### Domande di studio
**1)** Riassumi in due frasi il brano sul professor Landini.
**2)** Ricopia dal brano sul professor Landini la parte che si apre con le parole "Nella sua carriera" e si chiude con "dell’evoluzione di Darwin.".

### Passo del documento
Nella sua carriera il professor Walter Landini ha contribuito in maniera determinante allo sviluppo delle Scienze della Terra con i suoi studi sulla paleontologia dei vertebrati in Italia e all’estero. Ha prodotto oltre 150 pubblicazioni su riviste nazionali e internazionali di grande prestigio. Tra i lavori di particolare risalto vanno ricordati i contributi sulla biogeografia del Pacifico Orientale in relazione all’evoluzione dell’istmo di Panama e sull’origine del popolamento delle Galapagos, l’arcipelago che, con il suo peculiare biota, è stato alla base della teoria dell’evoluzione di Darwin.

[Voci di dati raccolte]
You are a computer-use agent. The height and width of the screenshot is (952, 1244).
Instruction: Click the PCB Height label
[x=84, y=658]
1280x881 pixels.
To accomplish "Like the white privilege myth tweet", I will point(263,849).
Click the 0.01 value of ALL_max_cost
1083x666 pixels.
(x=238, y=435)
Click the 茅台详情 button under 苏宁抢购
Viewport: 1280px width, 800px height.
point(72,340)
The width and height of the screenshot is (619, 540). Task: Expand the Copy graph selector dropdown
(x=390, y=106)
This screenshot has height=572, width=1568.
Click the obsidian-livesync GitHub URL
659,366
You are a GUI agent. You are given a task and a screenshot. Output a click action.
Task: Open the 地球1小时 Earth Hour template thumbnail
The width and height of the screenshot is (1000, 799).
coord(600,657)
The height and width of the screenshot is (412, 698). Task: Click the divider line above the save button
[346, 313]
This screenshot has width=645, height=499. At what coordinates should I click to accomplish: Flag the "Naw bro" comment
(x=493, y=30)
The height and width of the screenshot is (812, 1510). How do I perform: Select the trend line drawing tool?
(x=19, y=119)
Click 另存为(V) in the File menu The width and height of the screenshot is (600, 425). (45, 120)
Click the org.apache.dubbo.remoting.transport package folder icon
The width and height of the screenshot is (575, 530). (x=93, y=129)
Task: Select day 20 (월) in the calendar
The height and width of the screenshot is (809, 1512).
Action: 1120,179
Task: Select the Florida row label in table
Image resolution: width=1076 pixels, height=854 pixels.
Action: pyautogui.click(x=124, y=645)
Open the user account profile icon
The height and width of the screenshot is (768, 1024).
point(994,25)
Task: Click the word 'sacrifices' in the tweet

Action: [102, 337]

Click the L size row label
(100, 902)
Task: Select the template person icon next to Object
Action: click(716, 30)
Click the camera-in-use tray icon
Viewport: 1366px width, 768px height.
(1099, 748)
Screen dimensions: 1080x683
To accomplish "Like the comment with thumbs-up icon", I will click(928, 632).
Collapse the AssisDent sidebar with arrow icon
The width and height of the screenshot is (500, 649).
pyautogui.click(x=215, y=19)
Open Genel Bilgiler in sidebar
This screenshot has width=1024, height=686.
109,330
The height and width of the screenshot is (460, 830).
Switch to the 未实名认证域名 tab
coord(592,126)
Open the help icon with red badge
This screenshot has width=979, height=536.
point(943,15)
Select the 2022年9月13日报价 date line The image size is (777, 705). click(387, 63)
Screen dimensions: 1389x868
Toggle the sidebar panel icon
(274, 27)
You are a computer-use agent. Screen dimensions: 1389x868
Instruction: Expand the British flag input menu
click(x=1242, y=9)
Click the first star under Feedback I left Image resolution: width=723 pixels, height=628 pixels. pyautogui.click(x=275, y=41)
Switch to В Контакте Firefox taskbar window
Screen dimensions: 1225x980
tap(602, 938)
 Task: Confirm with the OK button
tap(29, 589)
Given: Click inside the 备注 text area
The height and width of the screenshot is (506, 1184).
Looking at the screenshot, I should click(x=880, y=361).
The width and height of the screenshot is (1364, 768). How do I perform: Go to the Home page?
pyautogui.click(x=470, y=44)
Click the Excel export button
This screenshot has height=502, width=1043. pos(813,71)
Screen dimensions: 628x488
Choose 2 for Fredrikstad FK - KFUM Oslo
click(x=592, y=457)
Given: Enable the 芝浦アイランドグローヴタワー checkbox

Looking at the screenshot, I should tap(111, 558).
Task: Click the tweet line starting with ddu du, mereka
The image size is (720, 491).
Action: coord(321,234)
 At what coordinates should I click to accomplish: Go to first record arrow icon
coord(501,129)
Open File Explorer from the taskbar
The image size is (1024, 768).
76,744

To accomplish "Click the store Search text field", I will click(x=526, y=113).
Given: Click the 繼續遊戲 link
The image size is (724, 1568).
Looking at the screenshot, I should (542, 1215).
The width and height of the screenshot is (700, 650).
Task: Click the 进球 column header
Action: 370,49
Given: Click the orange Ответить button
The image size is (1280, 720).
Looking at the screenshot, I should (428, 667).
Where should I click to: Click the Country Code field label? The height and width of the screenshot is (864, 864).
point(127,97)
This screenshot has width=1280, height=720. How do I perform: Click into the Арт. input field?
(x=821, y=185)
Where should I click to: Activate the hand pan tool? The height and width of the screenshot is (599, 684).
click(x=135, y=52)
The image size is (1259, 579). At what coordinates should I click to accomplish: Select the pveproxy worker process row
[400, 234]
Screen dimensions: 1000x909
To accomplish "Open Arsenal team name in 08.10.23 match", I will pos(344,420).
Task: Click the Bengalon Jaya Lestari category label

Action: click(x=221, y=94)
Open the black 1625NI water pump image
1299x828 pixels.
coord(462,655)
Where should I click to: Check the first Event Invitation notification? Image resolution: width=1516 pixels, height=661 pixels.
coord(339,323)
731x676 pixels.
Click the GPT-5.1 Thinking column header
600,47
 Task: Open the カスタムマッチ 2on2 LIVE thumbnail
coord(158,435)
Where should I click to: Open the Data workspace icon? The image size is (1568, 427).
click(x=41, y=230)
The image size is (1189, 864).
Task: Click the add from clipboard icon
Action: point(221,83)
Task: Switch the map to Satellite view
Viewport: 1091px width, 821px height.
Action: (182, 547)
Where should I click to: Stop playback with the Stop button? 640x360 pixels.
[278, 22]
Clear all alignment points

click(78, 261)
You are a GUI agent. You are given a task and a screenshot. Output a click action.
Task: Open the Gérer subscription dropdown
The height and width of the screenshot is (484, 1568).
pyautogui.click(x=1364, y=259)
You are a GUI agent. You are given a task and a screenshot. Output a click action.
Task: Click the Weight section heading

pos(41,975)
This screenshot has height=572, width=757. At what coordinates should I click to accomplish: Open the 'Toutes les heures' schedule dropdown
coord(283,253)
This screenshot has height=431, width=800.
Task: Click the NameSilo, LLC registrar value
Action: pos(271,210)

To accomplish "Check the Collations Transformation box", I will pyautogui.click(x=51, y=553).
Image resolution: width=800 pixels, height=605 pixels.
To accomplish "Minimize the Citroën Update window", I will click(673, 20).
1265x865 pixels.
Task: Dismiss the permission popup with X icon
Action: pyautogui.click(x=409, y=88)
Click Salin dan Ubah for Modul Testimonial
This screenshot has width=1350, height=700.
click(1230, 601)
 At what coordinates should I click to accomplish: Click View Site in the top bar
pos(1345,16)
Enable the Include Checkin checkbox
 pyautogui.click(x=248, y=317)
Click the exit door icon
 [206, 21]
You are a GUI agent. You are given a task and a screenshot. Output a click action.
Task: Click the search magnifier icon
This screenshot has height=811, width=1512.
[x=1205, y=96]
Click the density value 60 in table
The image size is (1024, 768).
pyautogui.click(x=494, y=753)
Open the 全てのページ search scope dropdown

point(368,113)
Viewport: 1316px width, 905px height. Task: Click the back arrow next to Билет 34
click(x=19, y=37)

### Soluzioni degli esercizi
**1)** Walter Landini ha contribuito in maniera determinante allo sviluppo delle Scienze della Terra con i suoi studi sulla paleontologia dei vertebrati in Italia e all'estero, producendo oltre 150 pubblicazioni su riviste nazionali e internazionali di grande prestigio. Tra i suoi lavori di maggior risalto figurano quelli sulla biogeografia del Pacifico Orientale in relazione all'evoluzione dell'istmo di Panama e quelli sull'origine del popolamento delle Galapagos.

**2)**
Nella sua carriera il professor Walter Landini ha contribuito in maniera determinante allo sviluppo delle Scienze della Terra con i suoi studi sulla paleontologia dei vertebrati in Italia e all’estero. Ha prodotto oltre 150 pubblicazioni su riviste nazionali e internazionali di grande prestigio. Tra i lavori di particolare risalto vanno ricordati i contributi sulla biogeografia del Pacifico Orientale in relazione all’evoluzione dell’istmo di Panama e sull’origine del popolamento delle Galapagos, l’arcipelago che, con il suo peculiare biota, è stato alla base della teoria dell’evoluzione di Darwin.